Adaptive Proximal Causal Inference with Some Invalid Proxies
By: Prabrisha Rakshit, Xu Shi, Eric Tchetgen Tchetgen
Potential Business Impact:
Finds hidden causes of health problems.
Proximal causal inference (PCI) is a recently proposed framework to identify and estimate the causal effect of an exposure on an outcome in the presence of hidden confounders, using observed proxies. Specifically, PCI relies on two types of proxies: a treatment-inducing confounding proxy, related to the outcome only through its association with unmeasured confounders (given treatment and covariates), and an outcome-inducing confounding proxy, related to the treatment only through such association (given covariates).
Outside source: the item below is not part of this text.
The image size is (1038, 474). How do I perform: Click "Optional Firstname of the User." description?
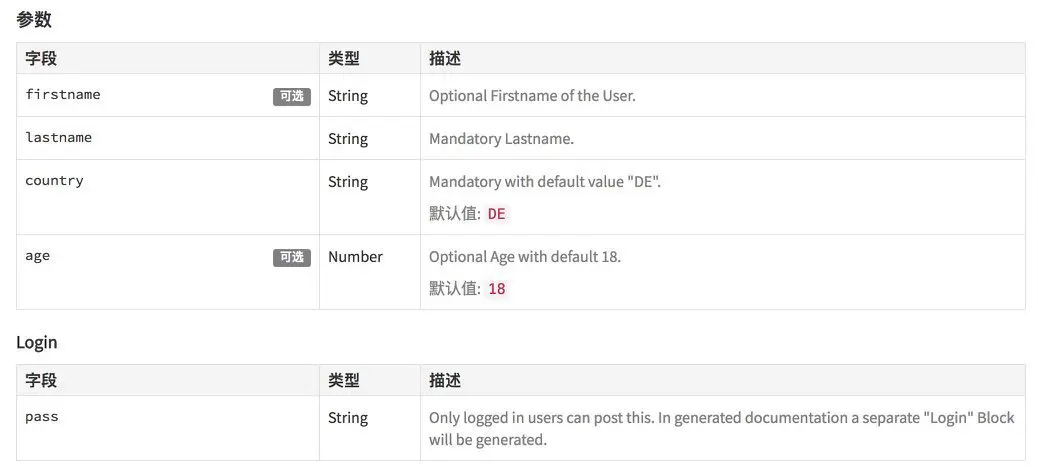click(532, 96)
These proxies must satisfy stringent exclusion restrictions - namely, the treatment proxy must not affect the outcome, and the outcome proxy must not be affected by the treatment. To improve identification and potentially efficiency, multiple proxies are often used, raising concerns about bias from exclusion violations. To address this, we introduce necessary and sufficient conditions for identifying causal effects in the presence of many proxies, some potentially invalid. Under a canonical proximal linear structural equations model, we propose a LASSO-based median estimator that jointly selects valid proxies and estimates the causal effect, with theoretical guarantees. Recognizing LASSO's limitations in consistently selecting valid treatment proxies, we develop an adaptive LASSO-based estimator with differential penalization. We show that it is root-n consistent and yields valid confidence intervals when a valid outcome proxy is available. We also extend the approach to settings with many potentially invalid outcome proxies. Theoretical results are supported by simulations and an application assessing the effect of right heart catheterization on 30-day survival in ICU patient.